Pervers narcissique: comment le reconnaître?

Certaines relations vous font souffrir : vos caractères ne sont pas compatibles, il vous exaspère, vous ne vous convenez pas ! Et puis il y a les autres, plus dangereuses car vampirisées par un buveur d’amour. J’ai nommé : le pervers narcissique.

Brève définition

Le pervers narcissique est un individu, comme les autres de prime abord.

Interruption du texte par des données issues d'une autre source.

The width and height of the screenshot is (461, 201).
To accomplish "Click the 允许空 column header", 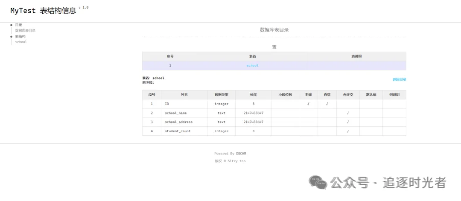I will click(348, 95).
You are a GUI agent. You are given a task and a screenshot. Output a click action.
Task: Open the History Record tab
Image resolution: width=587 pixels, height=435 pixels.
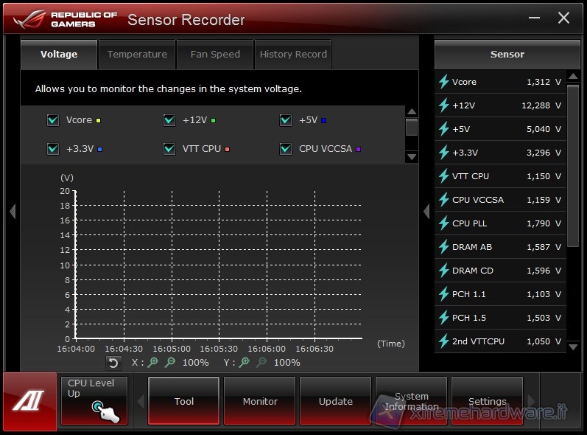[293, 55]
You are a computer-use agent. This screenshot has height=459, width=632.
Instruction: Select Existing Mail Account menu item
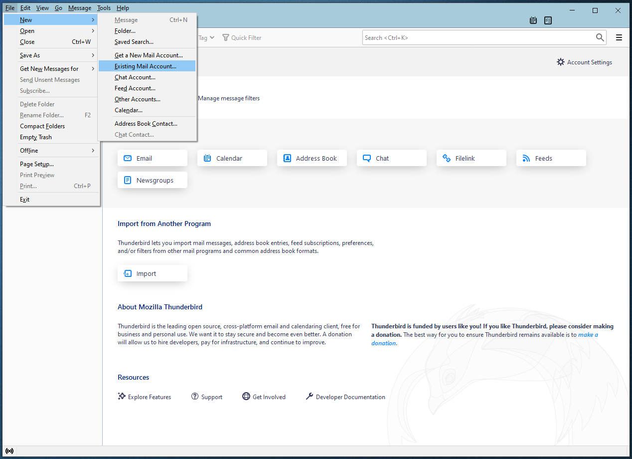146,66
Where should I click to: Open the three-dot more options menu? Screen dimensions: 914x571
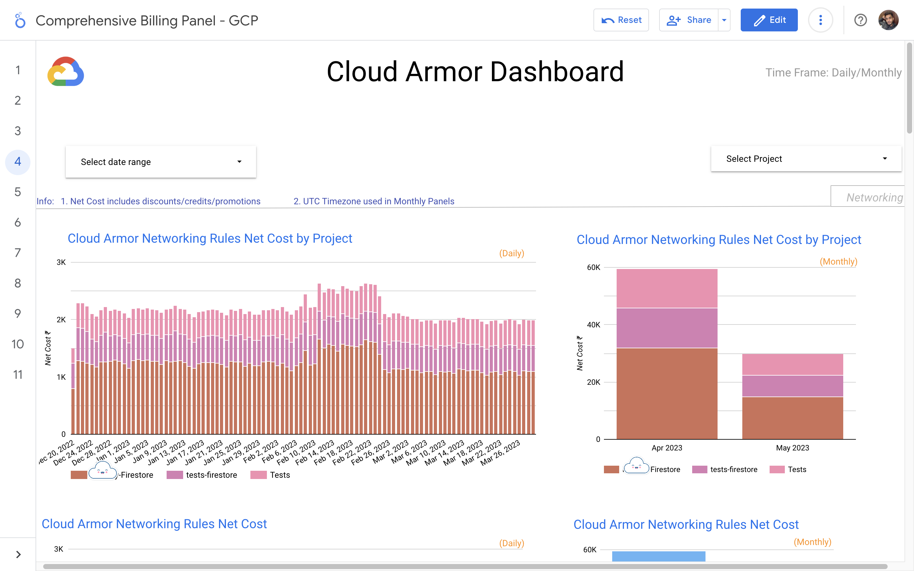(820, 20)
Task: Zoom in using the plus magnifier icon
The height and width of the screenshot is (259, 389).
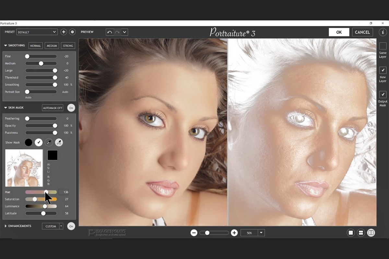Action: 234,232
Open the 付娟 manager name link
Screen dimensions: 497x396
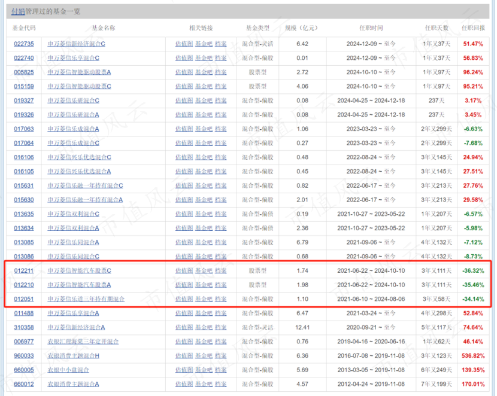pyautogui.click(x=18, y=11)
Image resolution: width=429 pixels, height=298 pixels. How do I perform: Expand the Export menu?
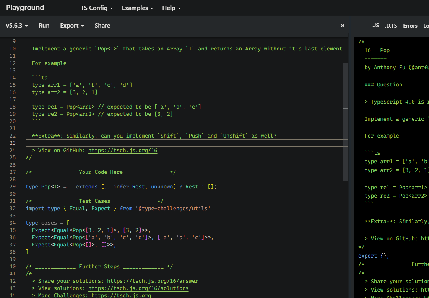click(x=72, y=26)
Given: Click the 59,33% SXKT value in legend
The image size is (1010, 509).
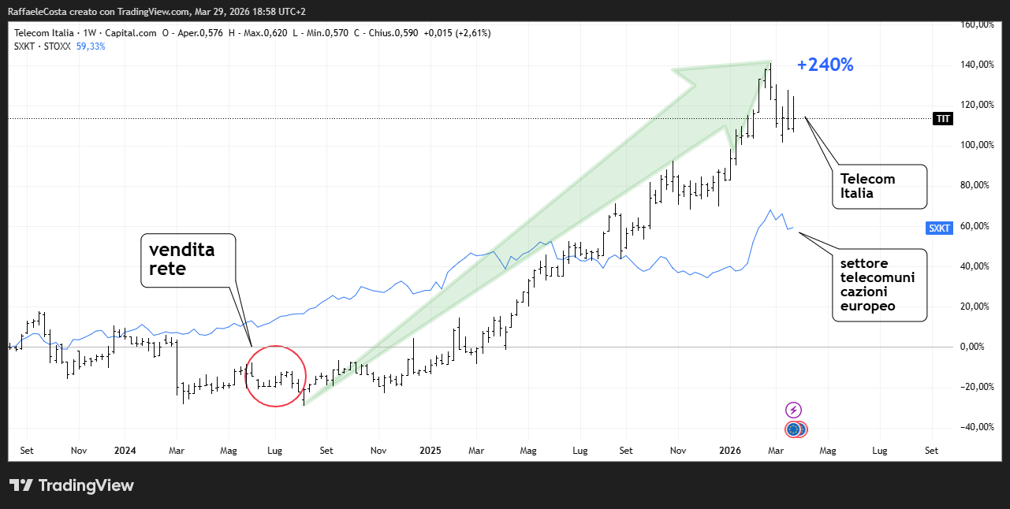Looking at the screenshot, I should click(x=91, y=46).
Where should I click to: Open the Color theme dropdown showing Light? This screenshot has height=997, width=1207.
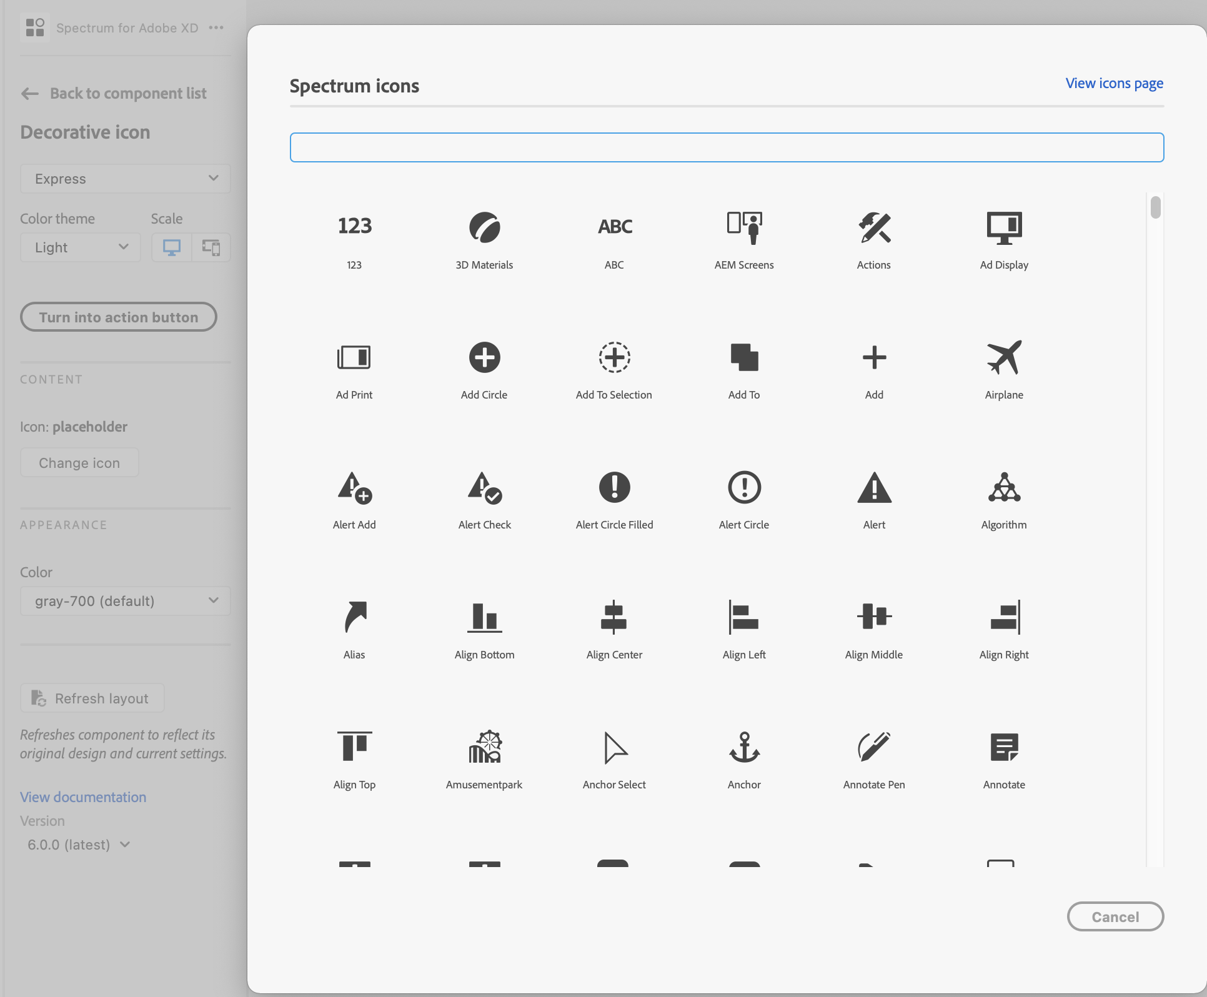tap(79, 247)
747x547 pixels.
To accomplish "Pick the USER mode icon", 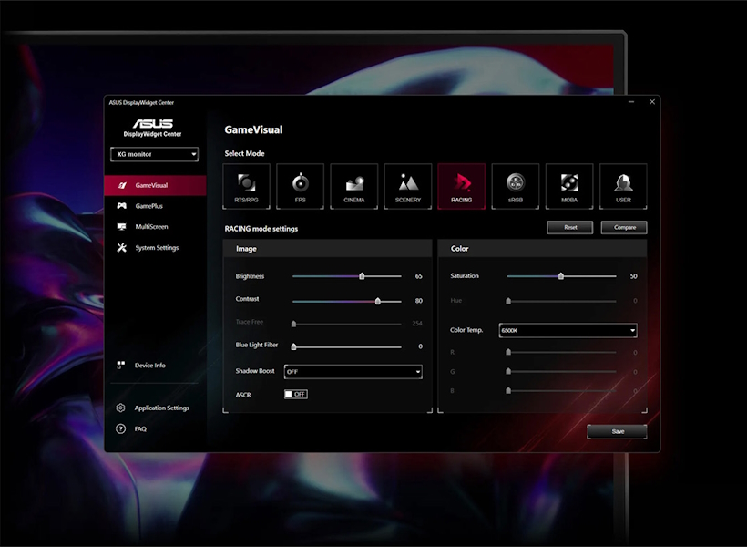I will (622, 185).
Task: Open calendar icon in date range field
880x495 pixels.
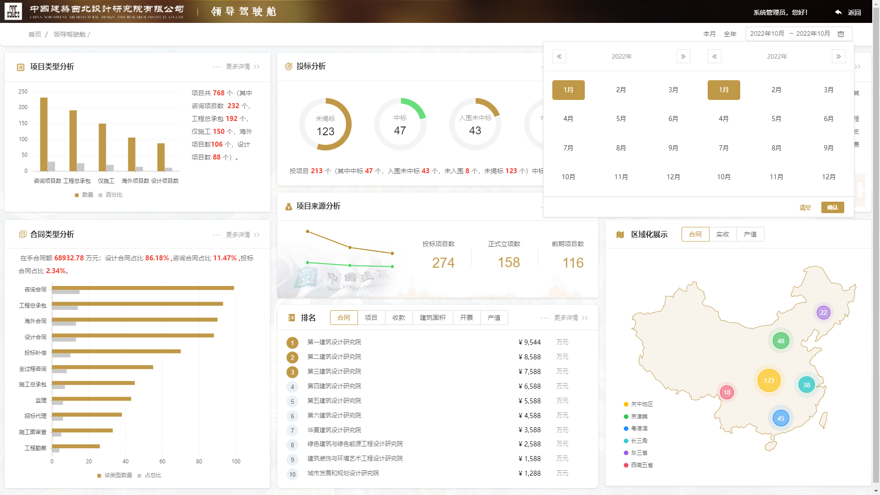Action: [841, 34]
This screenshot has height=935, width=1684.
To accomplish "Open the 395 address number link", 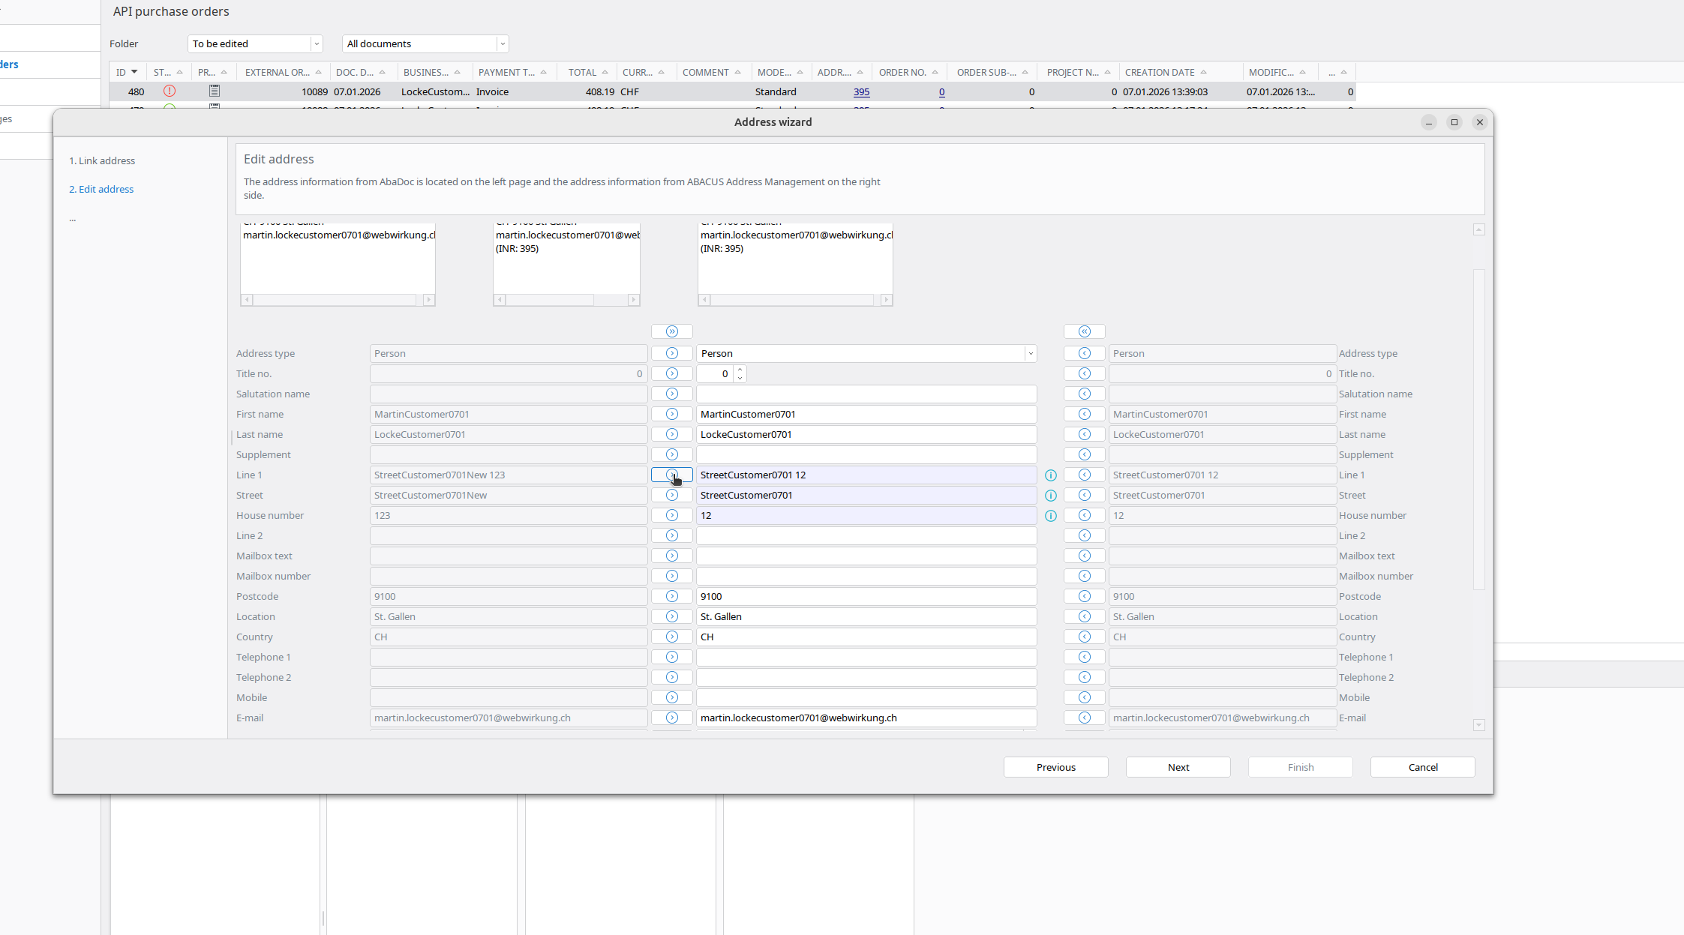I will (x=861, y=91).
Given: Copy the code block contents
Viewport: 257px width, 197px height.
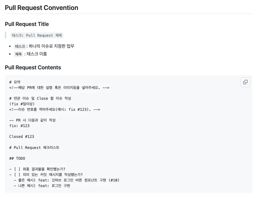Looking at the screenshot, I should point(245,82).
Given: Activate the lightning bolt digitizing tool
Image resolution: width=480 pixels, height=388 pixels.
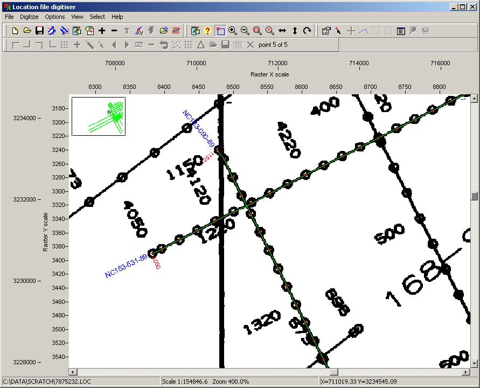Looking at the screenshot, I should pyautogui.click(x=151, y=31).
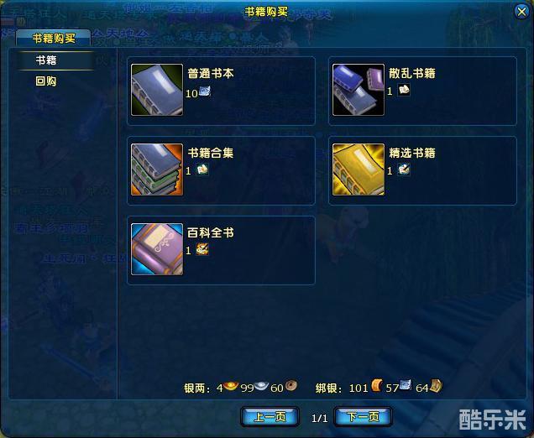Click the copper coin icon after 60

(291, 386)
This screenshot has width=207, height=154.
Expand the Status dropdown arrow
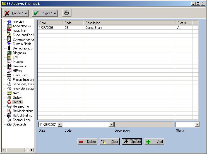pos(197,125)
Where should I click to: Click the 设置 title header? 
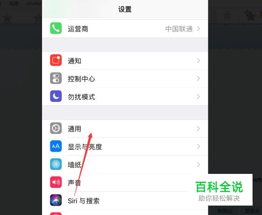(125, 9)
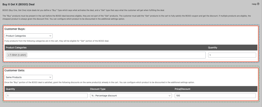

En réalité, est cachée au fond de lui une force manipulatrice innée dont il se sert sans modération, après avoir tout mis en œuvre pour séduire et gagner la confiance de sa partenaire. Il est brillant, rusé, intelligent et sait particulièrement bien dénicher ses victimes et cerner leurs faiblesses. Ces pauvres victimes, sont, dans un premier temps, subjuguées par le rêve que leur vend ce malfaiteur des cœurs. Et, ne voyant pas venir le danger (quel danger ? Il est beau, intelligent et m’offre pplleeiiinn de cadeaauuuxx), s’offrent naïvement et entièrement à leur futur bourreau.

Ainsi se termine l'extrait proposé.